So it all comes down to this - two former WHA teams meeting in the finals for the first time. Remarkable when you
think about it. Edmonton played in five out of ten Stanley Cup final
series in the 1980s and didn't once meet Hartford. Of course as it turned
out, the Whalers never made it to the finals until they were relocated to North
Carolina and not until they re-acquired the man they never should have traded
away in the first place (Ron Francis). The last season NHL hockey was
played these two teams didn't even qualify for the post season. Are you
liking the New NHL yet? I know I am.
STANLEY CUP FINAL
Carolina Hurricanes vs Edmonton Oilers
Season Series: Did not play (further
proof of why the NHL scheduling has to change)
When a team makes it to this point of the
season, it starts to show. Lucky for Edmonton, they were able to survive a
flu bug and get some much needed rest. It didn't help a lot of teams this
year to have an extended break, but this is also the Stanley Cup finals.
If they haven't already done so, both teams are going to fight like mad and
sacrifice the body for at least four more games - all for the right to hoist the
hardest trophy to win in all of sports.
Carolina will come into this final series
having played one more game than Edmonton and having won more games on the road
than at home. As you get into the later rounds, however, home ice truly is
an advantage. The prime example of this was in the Eastern Conference
final during the last 3 games, especially in Game 7. It was almost as if
the crowd in Raleigh was responsible for the winning goal.
Home ice has been particularly kind to
Edmonton, especially in the second round against San Jose. The Oilers have
only lost 2 games at home throughout the entire playoffs, and have continued
their excellent play on the road, especially in the Western Conference final
against Anaheim, where they won all three games played at the Arrowhead Pond.
The finals this year are, as always, a
testament to veteran leadership. There are several players on both sides
who have been this far before only to skate away empty handed. Rod Brind'Amour, Glen Wesley, Michael Peca, Dwayne Roloson are but a few. Doug
Weight and Chris Pronger have been close but are playing in their first ever
Of course, you don't get to this point of
the season without a few surprises. Cam Ward is undoubtedly the biggest
surprise on Carolina's end, while Fernando Pisani and Shawn Horcoff have been
the big stars on Edmonton's end.
I very much like how this series will
feature the speed and finesse this game is meant to showcase, I like how for the
most part the referees have not put the whistles away, and I like the fact we
are not seeing the same old teams fight it out for hockey supremacy.

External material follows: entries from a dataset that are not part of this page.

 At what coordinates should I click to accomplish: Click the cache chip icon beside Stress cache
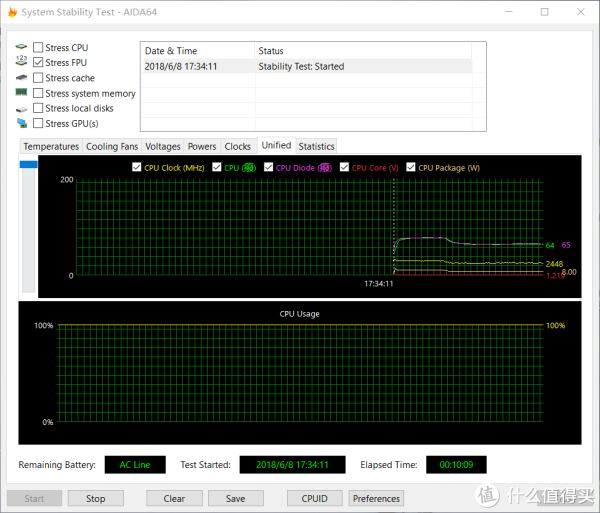click(21, 77)
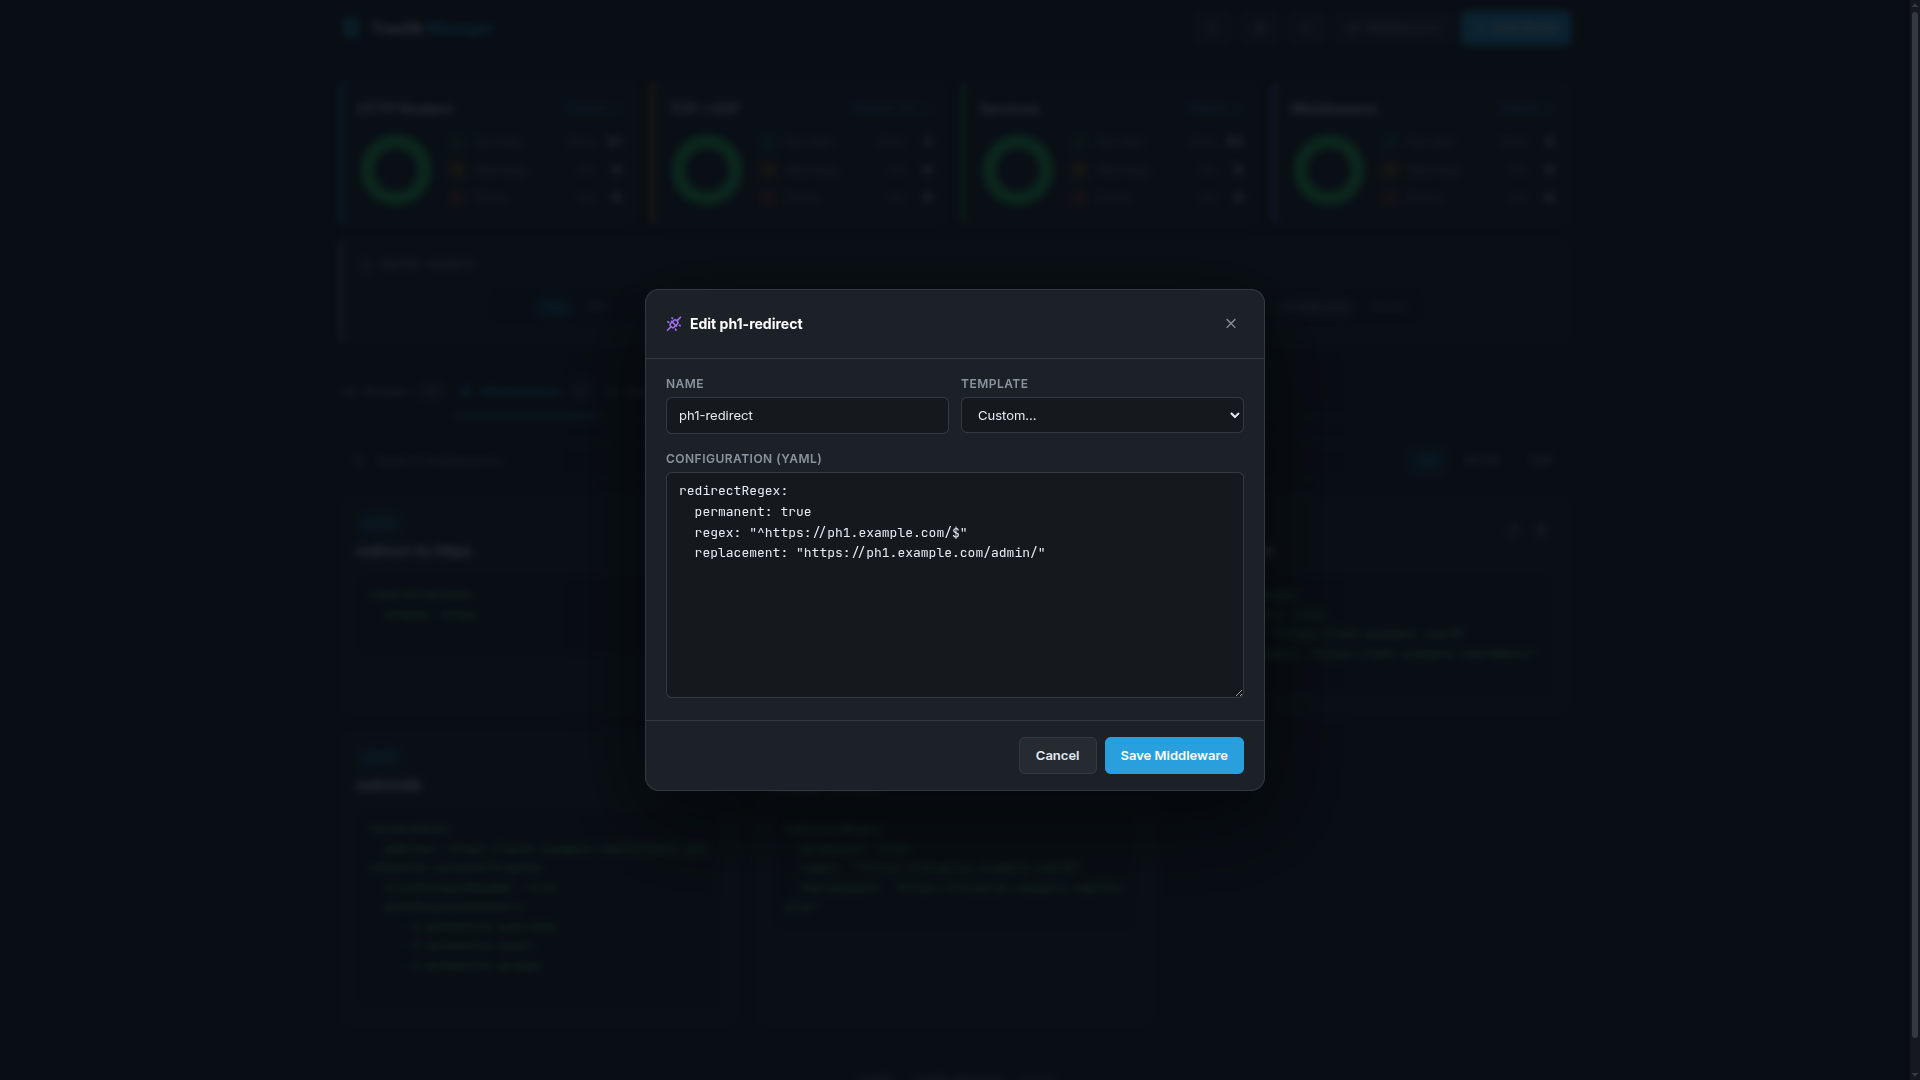The height and width of the screenshot is (1080, 1920).
Task: Click the Manage link on the HTTP Routers card
Action: (x=591, y=108)
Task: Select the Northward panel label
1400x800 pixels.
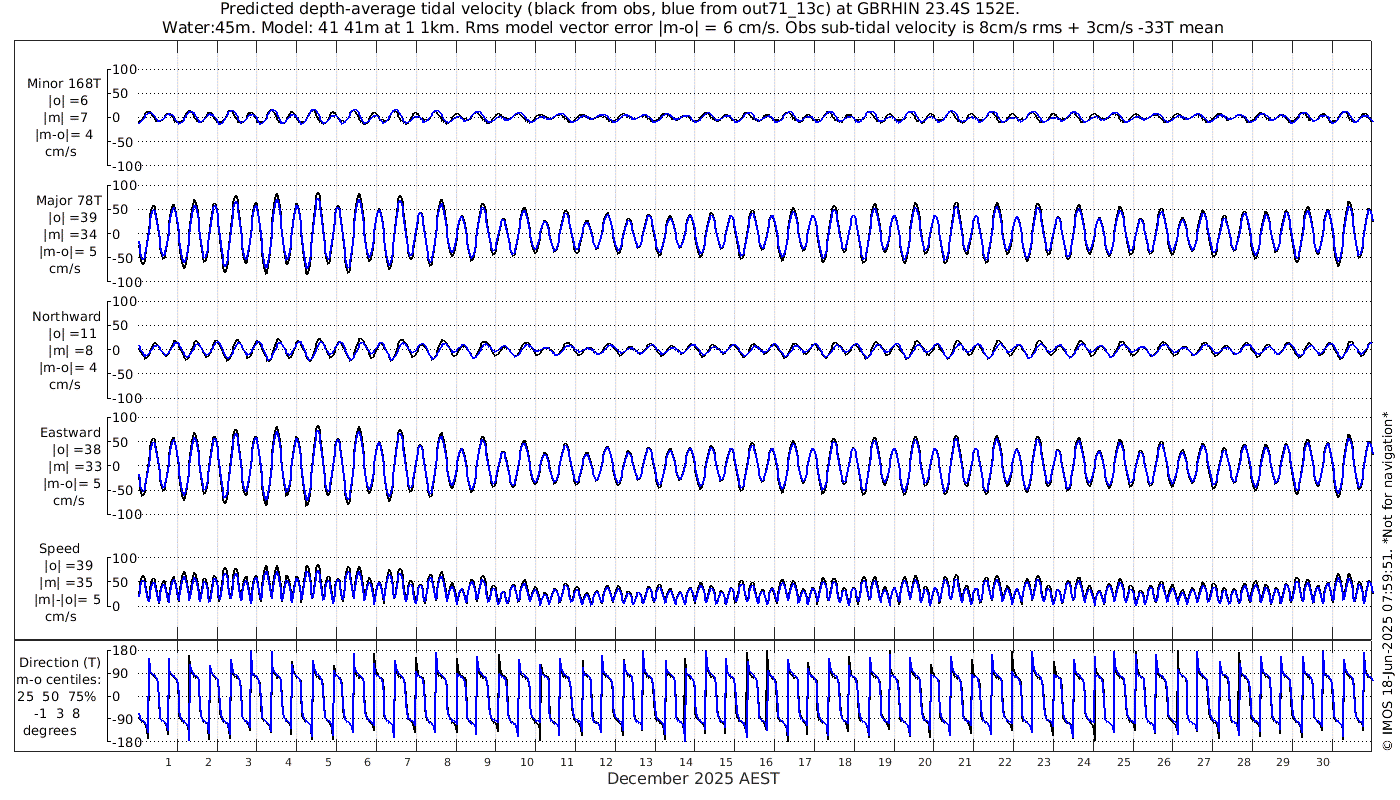Action: pos(66,316)
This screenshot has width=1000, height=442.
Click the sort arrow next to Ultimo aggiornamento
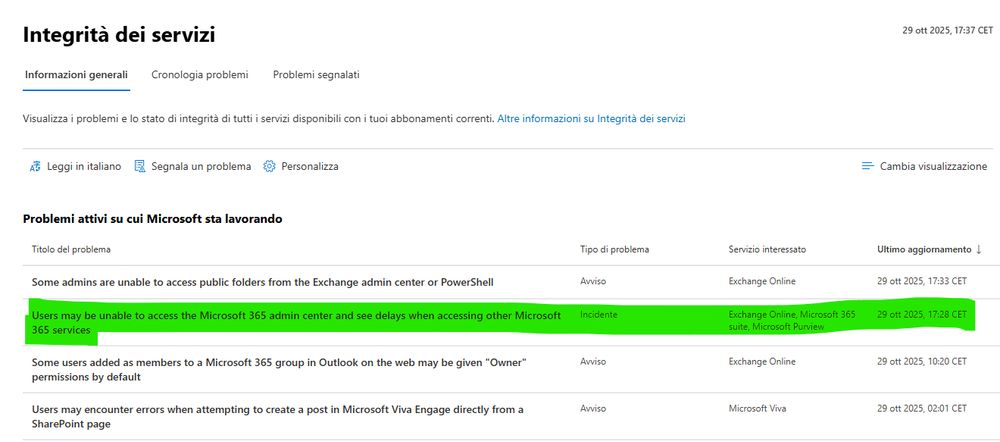tap(979, 248)
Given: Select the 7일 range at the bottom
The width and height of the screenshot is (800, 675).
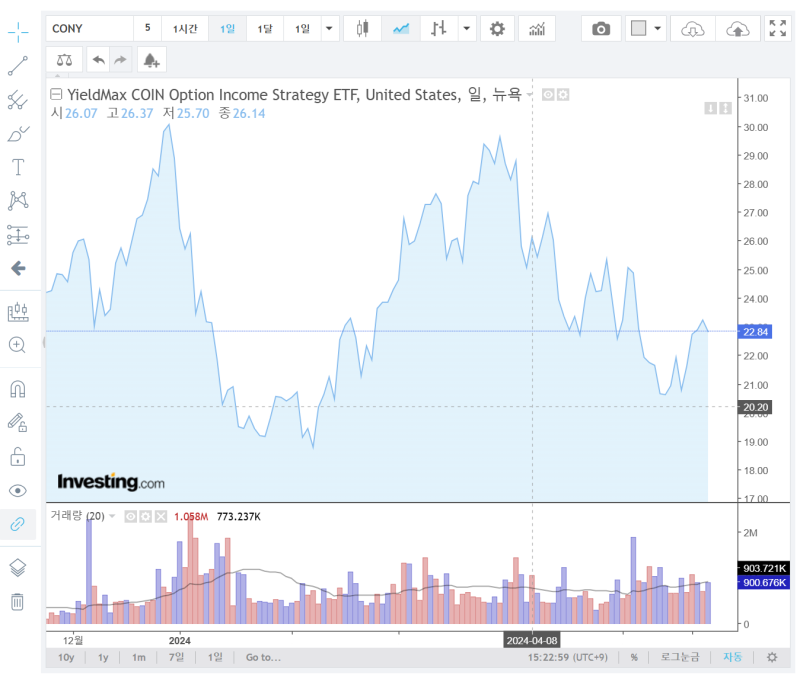Looking at the screenshot, I should [177, 657].
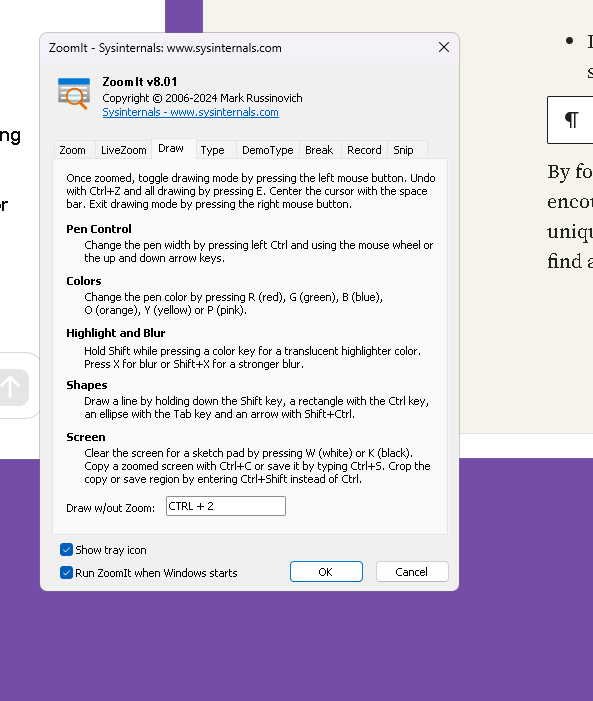The width and height of the screenshot is (593, 701).
Task: Switch to the Break tab
Action: pos(320,150)
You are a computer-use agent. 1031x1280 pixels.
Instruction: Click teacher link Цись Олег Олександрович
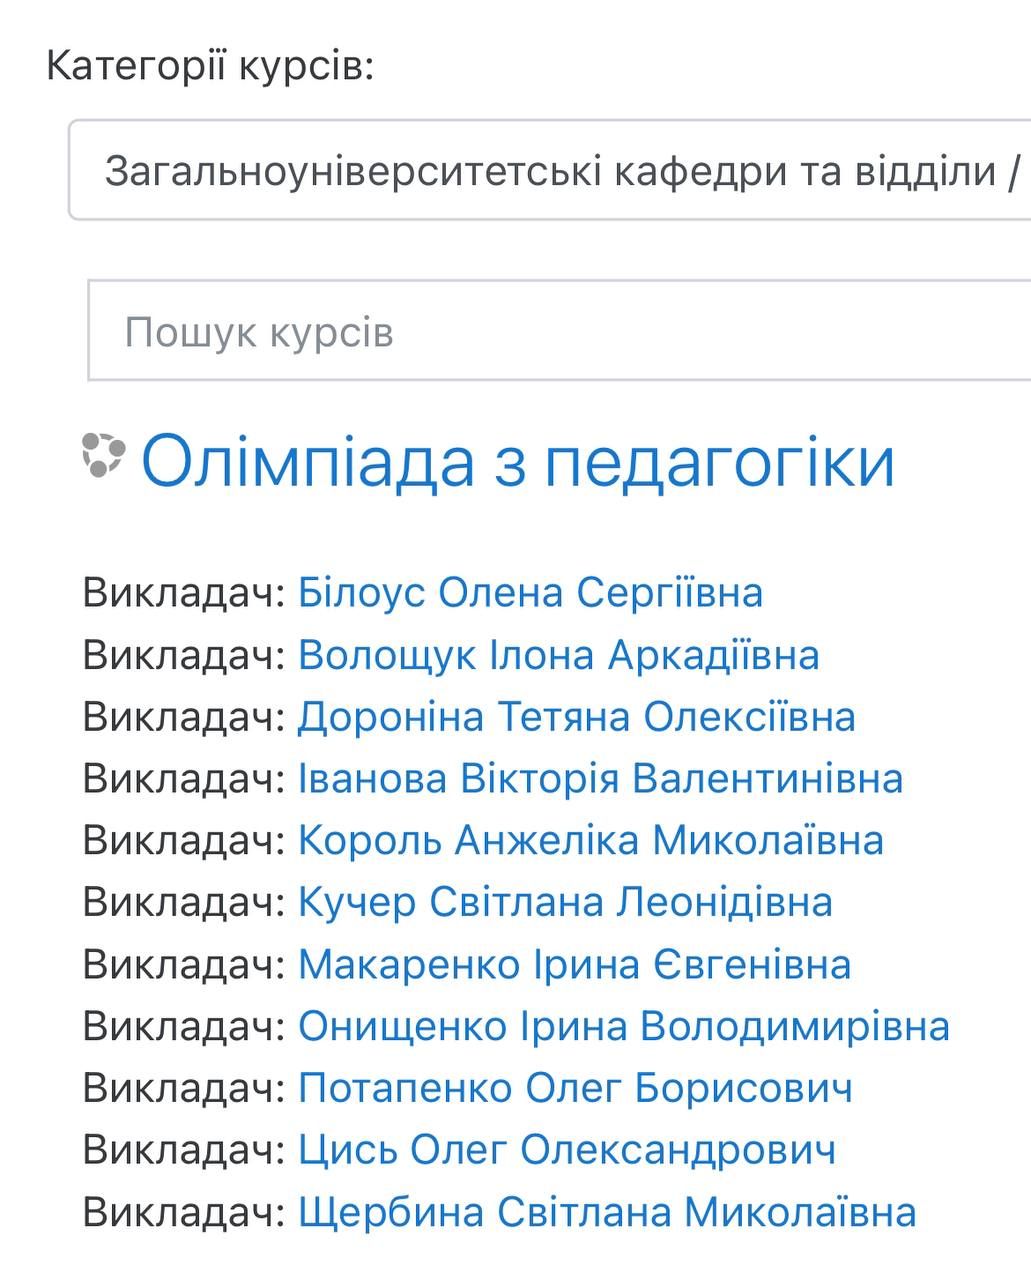coord(566,1150)
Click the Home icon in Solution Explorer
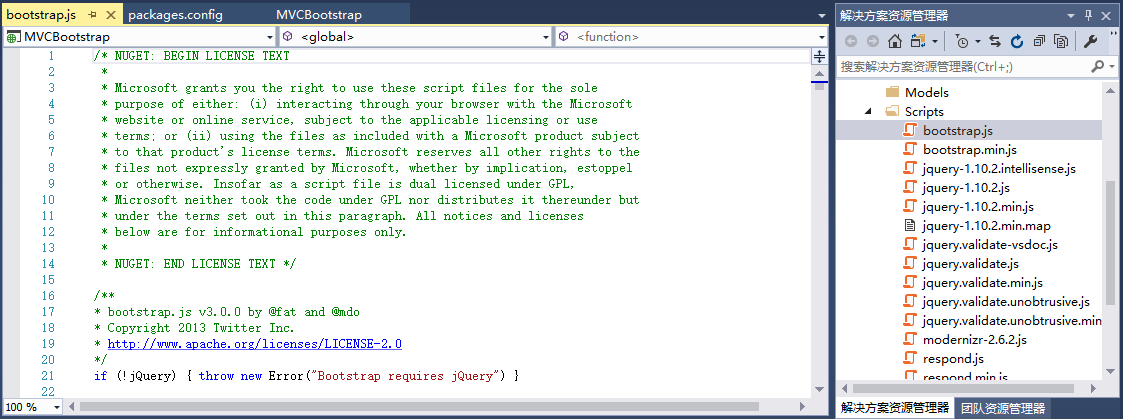 coord(895,41)
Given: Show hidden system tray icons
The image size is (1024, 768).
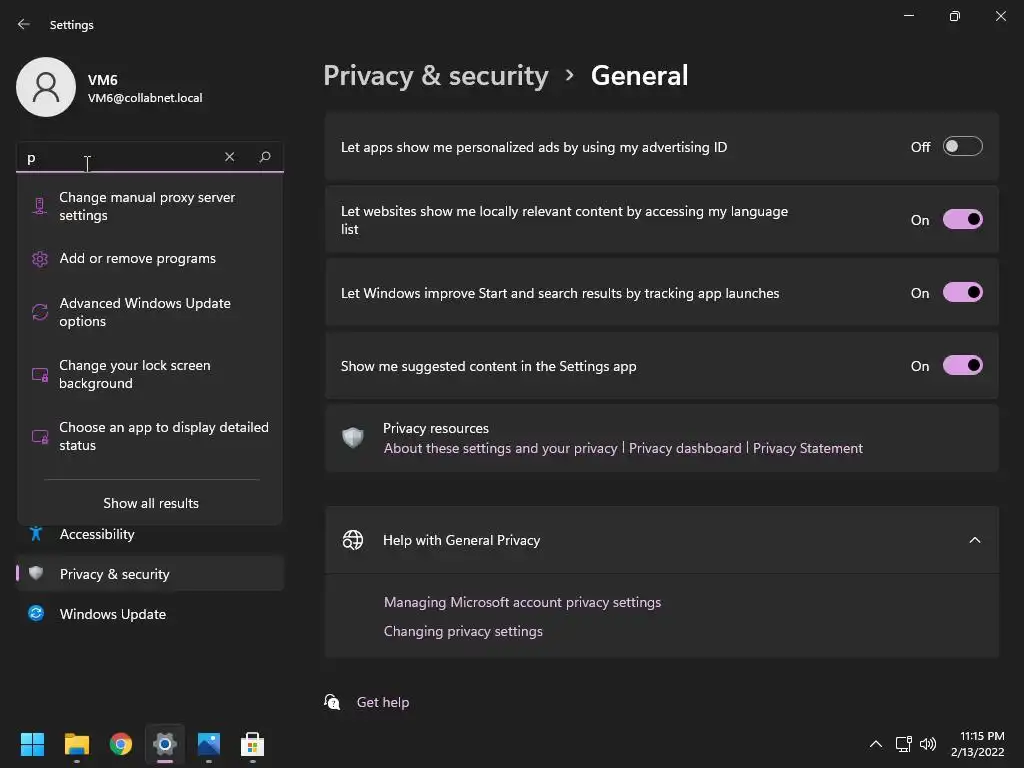Looking at the screenshot, I should (x=876, y=744).
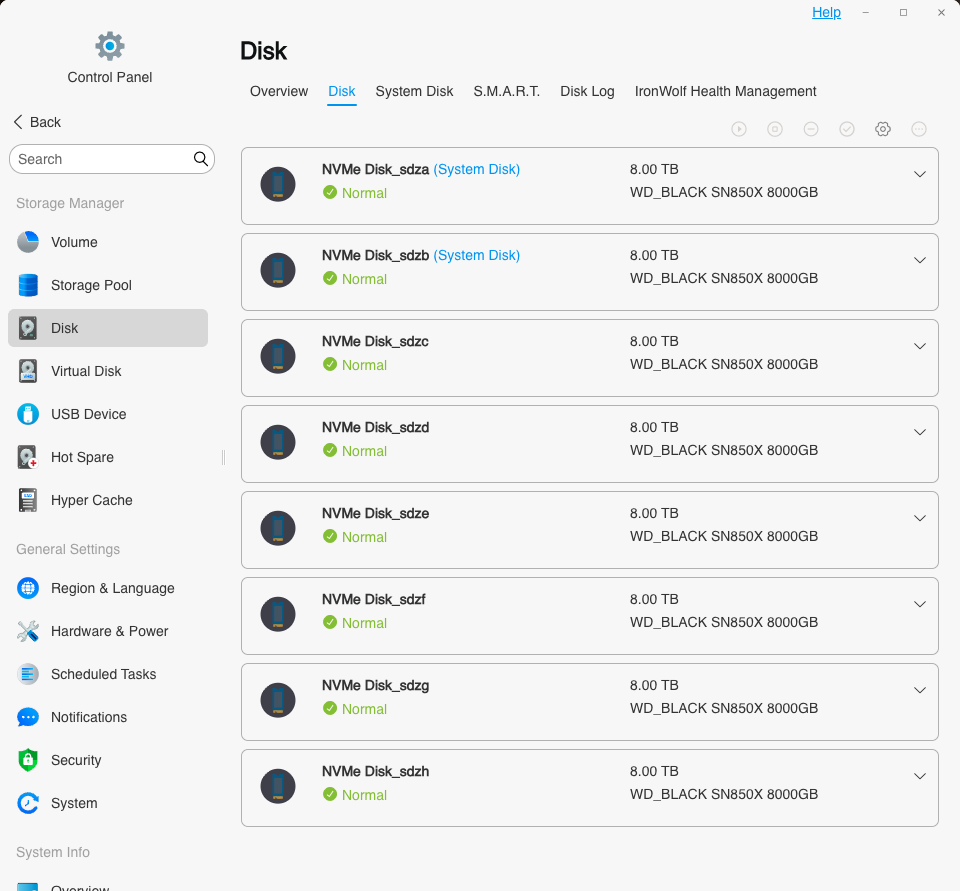Switch to the S.M.A.R.T. tab
Screen dimensions: 960x891
(x=506, y=92)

I
particularly liked how the supposed "big four" teams either didn't make it in
this year, or were eliminated early. If you like parity I hope you've been
paying attention to this year's playoffs.
This series will come down to special teams,
plain and simple. If the Oilers are to win, they have to keep up their
stellar penalty killing, and most importantly stay disciplined. The
Hurricanes may not have the best power play of the entire playoffs, but they
have the ability to make teams pay for an infraction of the rules at the most
inopportune time (or opportune depending on who's side you're on). Chris
Pronger has been as disciplined as I've ever seen, and has really set the tone
on the ice. What the Oilers need to do is stifle the offense the same way
they have so far. In round one it was Pavel Datsyuk, Henrik Zetterberg,
Nicklas Lidstrom and Steve Yzerman. In round two it was Joe Thornton and
Jonathan Cheechoo. Round three - Teemu Selanne and Joffrey Lupul. In
the finals they will have to keep check with Brind'Amour, Weight, Eric Staal and
The biggest key will be in goal. While
Carolina has rotated between Martin Gerber and Cam Ward, I'm not sure if either
one of them can match Dwayne Roloson. Without him Edmonton would have been
done in the first round, guaranteed. He has faced at least 35-45 shots per
game and is usually one save better than the other goalie - the very thing Kevin
Lowe was looking for on trade deadline day.
The Hurricanes have been to the finals once
before, and lost in five games to the once mighty Detroit Red Wings. As
for the Oilers, forget about it - there's a tradition to uphold here. They
don't call Edmonton the "City of Champions" for nothing. The way this
season has unfolded, it's 1990 all over again.
In as little as eight days or as long as two
weeks from now, the first champion of the new NHL will be crowned. If
history has any say in it, it will be yet another storybook ending for the
Edmonton Oilers and a sixth Stanley Cup.